▶ Task list
1) From the post on Godwin's Law, print the passage starting with "The first obvious" and going on through "an ever-decreasing minority.".
2) Write the next part of the post on Godwin's Law, beginning right after its last sentence.

> On Fri, 13 Mar 1998, Gregory Alan Bolcer wrote:
> >BTW, this is fuel for my theory that any thread longer than
> >3 replies will converge on the topic of sex or death, 97% of the time.
>
> Isn't this just a variant of Godwin's Law?
>
> Godwin's Law
>
> /prov./ [Usenet] "As a Usenet discussion grows longer, the
> probability of a comparison involving Nazis or Hitler approaches
> one." There is a tradition in many groups that, once this occurs,
> that thread is over, and whoever mentioned the Nazis has
> automatically lost whatever argument was in progress. Godwin's Law
> thus practically guarantees the existence of an upper bound on
> thread length in those groups.
You did a search on altavista for Godwin's law, right? Did you think
to verify the accuracy of the source you quote? No, I thought not -
but we'll get to that in a moment.
First, I see that baisley added:
| Thus Godwin's Law is the end of its own losing, one-post argument.
A nice, quick, but not completely thought out, riposte.
Logic would suggest that since Joe first mentions Hitler in the
thread when he invokes Godwin's law:
1. Joseph loses the argument, by Godwin's law as stated above (and
Greg's assertation of convergence is not just a variant of Godwin's
law).
2. Since losing the argument means Joseph must be wrong, Godwin's law
must be wrong.
3. By continuing the thread as we are doing, we are providing a
practical demonstration that Godwin's law is, indeed, wrong.
So far, so good - at first glance. But #1 assumes Godwin's law is
right, and #2 and #3 demonstrate that it is wrong. How do we resolve
this evident paradox?
The first obvious fallacy here lies in step 2; in fact, on usenet and
in any forum of self-selecting public discussion, arguments are
*always* lost by the people who are right and who know what they are
talking about (generally because no-one else understands the
ramifications of the points they make, and because the people who
actually know what they are talking about and who are willing to waste
their time contributing to usenet are in an ever-decreasing minority.

▶ Data lines

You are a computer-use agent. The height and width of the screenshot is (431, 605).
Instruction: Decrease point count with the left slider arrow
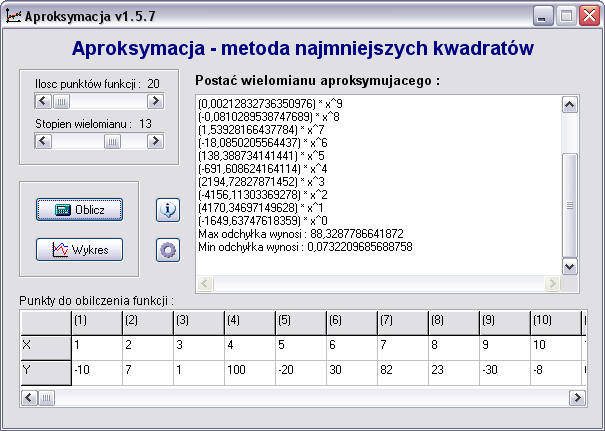42,100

▶ Task-by-task results
1)
The first obvious fallacy here lies in step 2; in fact, on usenet and
in any forum of self-selecting public discussion, arguments are
*always* lost by the people who are right and who know what they are
talking about (generally because no-one else understands the
ramifications of the points they make, and because the people who
actually know what they are talking about and who are willing to waste
their time contributing to usenet are in an ever-decreasing minority.

2)
No wonder those people get frustrated and are said to invoke Godwin's
law before eventually leaving in disgust at the lowest common
denominator that mass consensus brings, you say.)
That much would be consistent with baisley's conclusion. Godwin knew
what he was talking about, therefore he is right, but would appear to
lose his own public argument on usenet in one post simply _because_ he
is in actuality right.
But continuing the thread - as we are doing now - disproves Godwin's
law as stated (even though he's publically wrong yet actually right).
How can we account for this?
Quite simply, anyone on usenet who remembers Godwin's law and quotes
it as received wisdom must be wrong, as all received usenet wisdom is
obviously wrong, since the people with the time and inclination to
post to usenet and spread such information are clueless morons who
can't get anything right and who always shout down the people who know
what they are talking about. Those few knowledgeable people then
leave, embittered, to write books to put their points of view across
(other than those usenet-like computer books with shelflives of less
than three months, of course).
This is a corollary of arguments on usenet being lost by the people
who are right; people who are always wrong will thrive on usenet.
We can find support for this view in Godwin's own description of his
law, 'Meme, Counter-meme':
http://www.wired.com/wired/2.10/departments/idees.fortes/godwin.if.html
'I developed Godwin's Law of Nazi Analogies: As an online discussion
grows longer, the probability of a comparison involving Nazis or
Hitler approaches one.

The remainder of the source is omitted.